More recently, the Government of India passed an anti-sexual-harassment bill to protect women, including millions employed as domestic help, against sexual harassment at work. This bill clearly defines sexual crimes which include crude sexual remarks, demand for sexual favours or any act of physical advance or an unwelcome touch. The bill defines a domestic worker as a woman employed to do household work for remuneration in cash or kind. Further, it states that a complaint committee must be set up where ten or more women are employed. Heavy fines for non-compliance and repeat violations could lead to serious consequences like closure of businesses or cancellation of licenses. The bill covers not only employees, but also clients, customers and daily wage earners.

Without doubt, women will welcome these legal provisions and have more confidence in the law and order system. But simultaneously, there are precautions that women themselves can take to save themselves the trauma and humiliation of sexual harassment of many kinds.

Here are some suggestions based on the specific experiences of Indian women.

Dress as you please but bear in mind three rules: person, time and place of your presence

Bollywood is a huge influence on Indian women today. Unfortunately, Indian films make female stars into sex objects in film after film, with sexy exposure which leaves little to the imagination.The innumerable fashion weeks and the designer clothes which svelte models display also influence women. What Katrina Kaif and Kareena Kapoor wear in their roles in a film is desired by most urban women. Sometimes, their clothes go beyond the line of decency for real life situations.

What the slinky models display on ramps makes women yearn for similar figures and glamour. However, such women are in the public eye and are undoubtedly envied for their hot, voluptuous bodies and sensual performances. But remember that these stars/models work in a controlled environment. They are rarely in workplace or street scenarios and do not face the same situations as aam women. Most of them have heavily-guarded homes, bodyguards or security persons around them and their movements are monitored carefully by their trained staff. Any attempt to harass them in any way would hit headlines and invite trouble instantly. For most women, there are no such privileges. So it is advisable to dress and conduct oneself depending upon the person one is spending time with, the place one is visiting or the time one is out of a safe environment. It is unfair, but true, that every woman must constantly have a sharp awareness of her surroundings to notice the first signs of any sexual attention.
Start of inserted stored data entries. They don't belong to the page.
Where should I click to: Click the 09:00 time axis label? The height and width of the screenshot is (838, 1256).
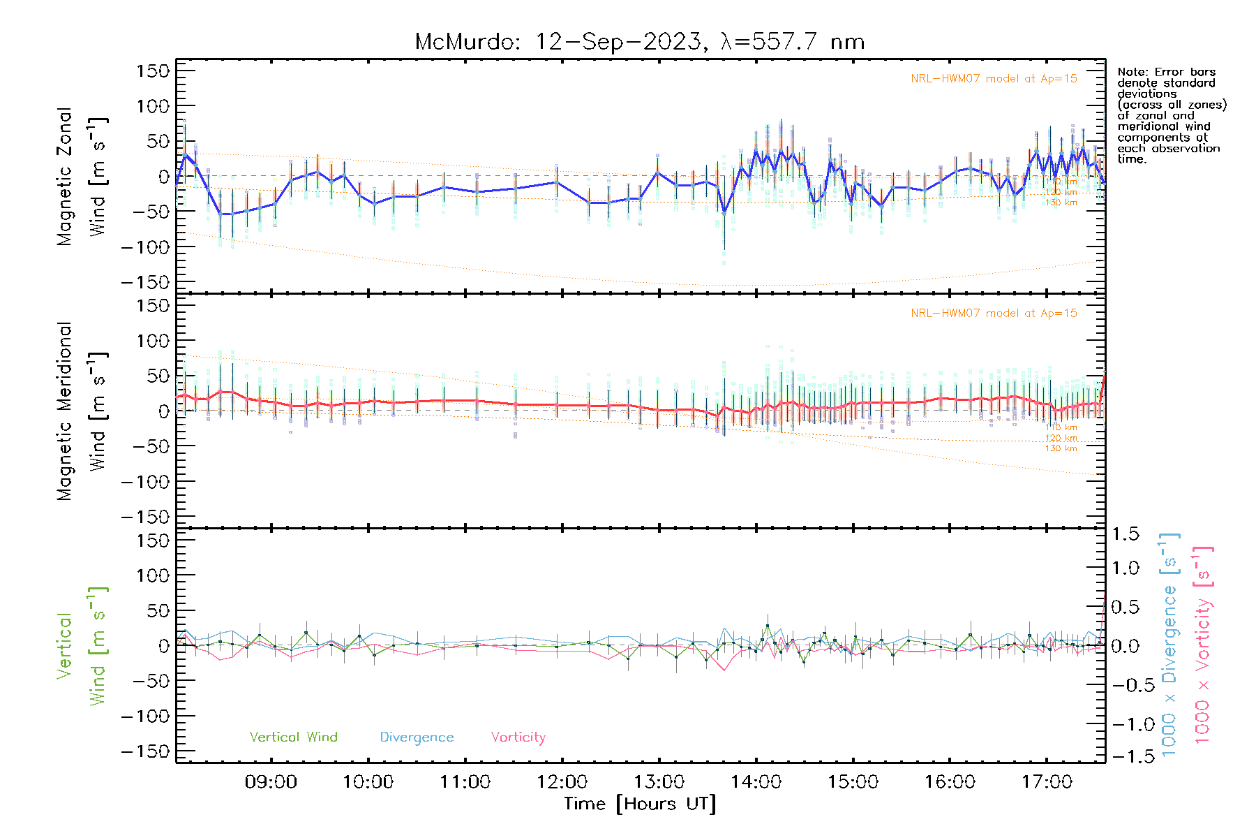pyautogui.click(x=271, y=782)
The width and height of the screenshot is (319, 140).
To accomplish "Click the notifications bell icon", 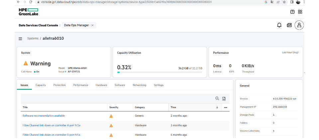I will tap(279, 25).
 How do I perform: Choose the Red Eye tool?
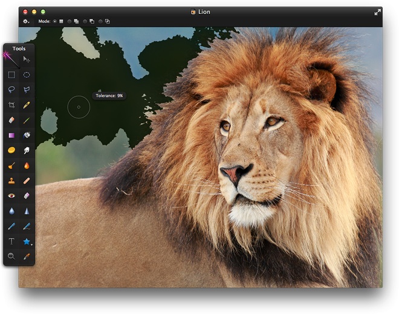pos(11,196)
Develop a keen instinct for places, people and situations

They say a woman is born with a keen apprehension of her surroundings. Work on your instinct to notice the first sign of danger and notice if you are being followed, stalked or watched. Keep your phone handy with the contacts of your friends or family available quickly in case you feel you may need help. If you are out late at night or in a locality which is known for its Romeos, make sure your friends or family know where you are and what time to expect you back home. Inform your family about your schedule for the day so they know where you are likely to be at what time. Building a network of protective people is a must whereas unnecessary bravado can lead to disasters. If you need to hide an activity from your family, perhaps you are doing something wrong.

Try not to indulge in drinking or watching porn or even serious partying in suspicious company.

Many times, such activities lead to an assumption on the part of your male companions that you might be willing to indulge in a sexual fling. Be sure you do not use language, gestures or attitudes which encourage misbehavior. Be in control of your social and sexual life so that whatever you do, it is strictly your personal choice, made after correct understanding of the person and the place. Try not to be influenced by media reports of celebrity parties and night life excesses which often look attractive!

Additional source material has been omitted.